These tools for processing human language are commonly referred to as linguistic tools. Apart from the examples mentioned above, there are also other types of linguistic tools that perhaps are not so well-known, but on which most of the other applications of Computational Linguistics are built. These other types of linguistic tools comprise POS taggers, natural language parsers and semantic taggers, amongst others. All of them can be termed linguistic annotation tools.
Linguistic annotation tools are important assets. In fact, POS and semantic taggers (and, to a lesser extent, also natural language parsers) have become critical resources for the computer applications that process natural language. Hence, any computer application that has to analyse a text automatically and ‘intelligently’ will include at least a module for POS tagging. The more an application needs to ‘understand’ the meaning of the text it processes, the more linguistic tools and/or modules it will incorporate and integrate.
However, linguistic annotation tools have still some limitations, which can be summarised as follows:
1. Normally, they perform annotations only at a certain linguistic level (that is, Morphology, Syntax, Semantics, etc.).
2. They usually introduce a certain rate of errors and ambiguities when tagging. This error rate ranges from 10 percent up to 50 percent of the units annotated for unrestricted, general texts.
3. Their annotations are most frequently formulated in terms of an annotation schema designed and implemented ad hoc.
A priori, it seems that the interoperation and the integration of several linguistic tools into an appropriate software architecture could most likely solve the limitations stated in (1). Besides, integrating several linguistic annotation tools and making them interoperate could also minimise the limitation stated in (2). Nevertheless, in the latter case, all these tools should produce annotations for a common level, which would have to be combined in order to correct their corresponding errors and inaccuracies. Yet, the limitation stated in (3) prevents both types of integration and interoperation from being easily achieved.
In addition, most high-level annotation tools rely on other lower-level annotation tools and their outputs to generate their own ones. For example, sense-tagging tools (operating at the semantic level) often use POS taggers (operating at a lower level, i.e., the morphosyntactic) to identify the grammatical category of the word or lexical unit they are annotating. Accordingly, if a faulty or inaccurate low-level annotation tool is to be used by other higher-level one in its process, the errors and inaccuracies of the former should be minimised in advance.
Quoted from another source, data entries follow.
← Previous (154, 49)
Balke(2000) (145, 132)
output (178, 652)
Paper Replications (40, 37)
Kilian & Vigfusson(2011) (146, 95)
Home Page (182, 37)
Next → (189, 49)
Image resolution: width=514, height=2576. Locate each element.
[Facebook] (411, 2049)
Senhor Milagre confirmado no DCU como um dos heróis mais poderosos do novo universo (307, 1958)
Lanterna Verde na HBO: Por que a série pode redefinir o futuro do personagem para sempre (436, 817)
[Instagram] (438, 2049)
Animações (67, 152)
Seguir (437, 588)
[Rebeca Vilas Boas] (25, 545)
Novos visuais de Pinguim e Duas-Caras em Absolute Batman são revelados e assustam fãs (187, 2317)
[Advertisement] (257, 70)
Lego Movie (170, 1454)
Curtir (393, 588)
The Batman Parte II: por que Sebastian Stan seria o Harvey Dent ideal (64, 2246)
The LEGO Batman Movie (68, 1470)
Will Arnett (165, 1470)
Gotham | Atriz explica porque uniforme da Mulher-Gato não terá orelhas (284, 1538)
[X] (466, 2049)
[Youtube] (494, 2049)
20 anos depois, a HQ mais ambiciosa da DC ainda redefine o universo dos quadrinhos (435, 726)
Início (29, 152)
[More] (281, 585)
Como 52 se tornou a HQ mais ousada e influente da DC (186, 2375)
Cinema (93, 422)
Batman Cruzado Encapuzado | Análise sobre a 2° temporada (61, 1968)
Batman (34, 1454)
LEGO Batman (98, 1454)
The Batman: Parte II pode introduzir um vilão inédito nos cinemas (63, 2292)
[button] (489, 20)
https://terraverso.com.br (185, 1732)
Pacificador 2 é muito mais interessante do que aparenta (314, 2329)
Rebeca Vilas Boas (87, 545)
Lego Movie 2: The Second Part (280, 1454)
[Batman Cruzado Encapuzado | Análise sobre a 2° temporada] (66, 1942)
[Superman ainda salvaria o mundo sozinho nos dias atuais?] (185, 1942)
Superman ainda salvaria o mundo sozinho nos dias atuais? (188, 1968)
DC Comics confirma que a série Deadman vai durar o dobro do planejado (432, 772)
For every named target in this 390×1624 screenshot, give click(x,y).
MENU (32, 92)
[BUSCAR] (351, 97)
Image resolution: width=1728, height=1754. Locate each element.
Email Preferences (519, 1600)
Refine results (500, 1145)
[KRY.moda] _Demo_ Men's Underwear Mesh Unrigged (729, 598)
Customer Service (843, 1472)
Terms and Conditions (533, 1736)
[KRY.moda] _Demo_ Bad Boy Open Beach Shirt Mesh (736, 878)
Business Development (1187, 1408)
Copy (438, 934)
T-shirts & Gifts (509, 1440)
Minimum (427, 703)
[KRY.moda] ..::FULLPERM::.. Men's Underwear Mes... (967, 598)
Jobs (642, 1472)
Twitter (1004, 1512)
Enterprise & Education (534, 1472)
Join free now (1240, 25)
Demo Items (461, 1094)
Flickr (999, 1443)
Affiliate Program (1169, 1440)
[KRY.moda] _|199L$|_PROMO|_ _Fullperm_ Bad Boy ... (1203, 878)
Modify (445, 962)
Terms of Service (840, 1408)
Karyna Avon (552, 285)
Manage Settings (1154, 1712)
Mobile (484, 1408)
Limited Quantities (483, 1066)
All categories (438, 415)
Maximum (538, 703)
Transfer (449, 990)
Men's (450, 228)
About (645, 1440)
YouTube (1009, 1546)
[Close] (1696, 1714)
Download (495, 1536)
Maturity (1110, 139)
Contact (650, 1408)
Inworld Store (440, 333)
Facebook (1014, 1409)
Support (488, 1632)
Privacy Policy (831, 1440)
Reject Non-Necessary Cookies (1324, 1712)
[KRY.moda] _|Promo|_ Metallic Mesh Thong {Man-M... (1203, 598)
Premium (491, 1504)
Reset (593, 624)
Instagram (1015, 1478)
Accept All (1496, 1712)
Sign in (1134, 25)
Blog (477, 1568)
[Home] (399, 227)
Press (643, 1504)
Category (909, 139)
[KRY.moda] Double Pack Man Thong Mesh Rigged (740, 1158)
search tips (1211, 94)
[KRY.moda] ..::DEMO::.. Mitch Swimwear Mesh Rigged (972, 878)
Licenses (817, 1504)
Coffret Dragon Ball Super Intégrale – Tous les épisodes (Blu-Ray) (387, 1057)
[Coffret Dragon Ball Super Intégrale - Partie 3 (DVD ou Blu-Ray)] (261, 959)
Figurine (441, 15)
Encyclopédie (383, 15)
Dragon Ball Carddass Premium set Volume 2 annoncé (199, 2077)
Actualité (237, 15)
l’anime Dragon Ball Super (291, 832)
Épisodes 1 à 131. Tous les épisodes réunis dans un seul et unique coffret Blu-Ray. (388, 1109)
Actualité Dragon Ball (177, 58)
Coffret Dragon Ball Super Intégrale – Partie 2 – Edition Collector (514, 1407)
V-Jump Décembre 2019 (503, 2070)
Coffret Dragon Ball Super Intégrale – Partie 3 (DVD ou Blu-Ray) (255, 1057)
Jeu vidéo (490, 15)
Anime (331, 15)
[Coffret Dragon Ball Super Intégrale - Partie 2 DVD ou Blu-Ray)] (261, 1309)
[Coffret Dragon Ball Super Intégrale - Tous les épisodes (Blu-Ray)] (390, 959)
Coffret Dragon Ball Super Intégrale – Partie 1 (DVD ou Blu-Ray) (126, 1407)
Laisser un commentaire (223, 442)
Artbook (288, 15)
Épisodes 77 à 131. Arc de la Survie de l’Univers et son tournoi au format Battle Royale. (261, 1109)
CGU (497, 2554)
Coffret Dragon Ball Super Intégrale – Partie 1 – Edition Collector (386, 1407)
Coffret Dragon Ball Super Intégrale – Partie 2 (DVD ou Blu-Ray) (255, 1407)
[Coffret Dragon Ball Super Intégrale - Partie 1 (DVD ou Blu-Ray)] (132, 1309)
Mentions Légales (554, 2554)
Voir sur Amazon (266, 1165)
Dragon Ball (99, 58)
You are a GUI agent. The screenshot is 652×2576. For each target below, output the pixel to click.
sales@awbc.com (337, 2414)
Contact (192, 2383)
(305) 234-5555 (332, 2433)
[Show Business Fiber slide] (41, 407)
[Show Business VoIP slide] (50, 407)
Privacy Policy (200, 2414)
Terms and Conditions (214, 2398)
Otherwise, these errors and inaccuracies would be transferred to (and even magnified in) the annotations of the high-level annotation tool.
Therefore, it would be quite useful to find a way to
(i) correct or, at least, reduce the errors and the inaccuracies of lower-level linguistic tools;
(ii) unify the annotation schemas of different linguistic annotation tools or, more generally speaking, make these tools (as well as their annotations) interoperate.
Clearly, solving (i) and (ii) should ease the automatic annotation of web pages by means of linguistic tools, and their transformation into Semantic Web pages (Berners-Lee, Hendler and Lassila, 2001). Yet, as stated above, (ii) is a type of interoperability problem. There again, ontologies (Gruber, 1993; Borst, 1997) have been successfully applied thus far to solve several interoperability problems. Hence, ontologies should help solve also the problems and limitations of linguistic annotation tools aforementioned.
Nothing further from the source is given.